I arrived each morning at the crack of dawn to open Studio A. I followed a daily chart, positioning mikes, chairs, music stands, and ashtrays for that morning’s big band or orchestra session. I’d break down at the end of the session. But before I lifted a finger, I always began a ritual—having a fried egg on a roll from a greasy take-out on Fifty-sixth Street, followed by an exquisite hot coffee and cigarette. For just a few minutes as I kicked up my heels on the console, reclining in the plush black leather producer’s chair, I indulged dreams of recording my own albums. To me, the most romantic lighting in New York was the glow of a studio console at midnight. It was a soundproofed, windowless sanctum, dark but for the red VU meters and faders—like the inside of a musical jet cockpit.

Musicians streamed in at 9 A.M. like factory workers. I never heard these hardened Local 802 musicians discuss the aesthetics of music. They only talked money. How much they’d logged at other sessions, overtime, residuals. But the elite double-scale guys—like Fathead Newman, Ron Carter, Steve Gadd, Cornell Dupree, Chuck Rainey— they seemed above the battle, smoking pipes, dressed like squires, flying in from Newport and Montreux jazz festivals.

Blind jazzman Rahsaan Roland Kirk entered the studio followed by his tribe of “black classical musicians.” They shuffled down the halls like a fighter’s entourage entering the ring. Kirk swung a mojo cane, scattering all in his path. The novelty aspect of Kirk was that he played three horns at once in his mouth, sometimes including an African nose flute.

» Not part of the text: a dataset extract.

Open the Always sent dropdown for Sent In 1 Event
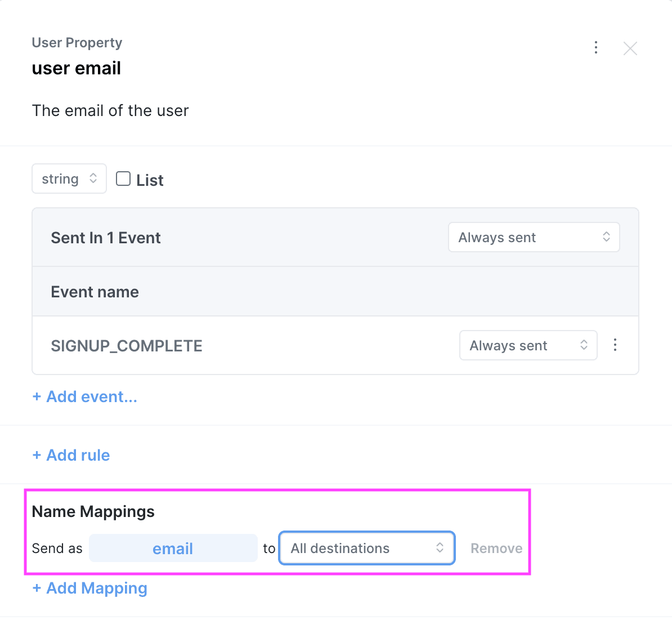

I wasn’t sure where to place the microphone for this arrangement, and called him by his first name, Roland.

The entire tribe froze: “Don’t ever call him that,” one sideman threatened. “His name is Rahsaan,” came another.
 “Or you can call him Ra for short,” said a third.
 Kirk recorded three pretentious double albums for Atlantic while I was at Regent. Prepare Thyself to Deal with a Miracle was one, for example. “Black classical music” is how he termed his jazz, espousing a jazz-victim philosophy, while hating rock and the white man’s music. But the tribe let down their guard in the wee hours of the night in the warm glow of that studio console. Their bravado diminished and you could see they were just poor musicians. Ra’s valet-percussionist confided the following pastime:

“Ain’t nothin’ I prefer more than buyin’ a gallon of chocolate ice cream, then sit top the toilet, eatin’ and shittin’ all night. Ain’t no better party in town. Diarrhea is the po’ man’s pleasure.” He then admitted a soft spot for Tony Orlando & Dawn, curling an eyebrow when I mentioned that the songwriter’s demo for “Tie a Yellow Ribbon ’Round the Old Oak Tree” was on the fifth floor.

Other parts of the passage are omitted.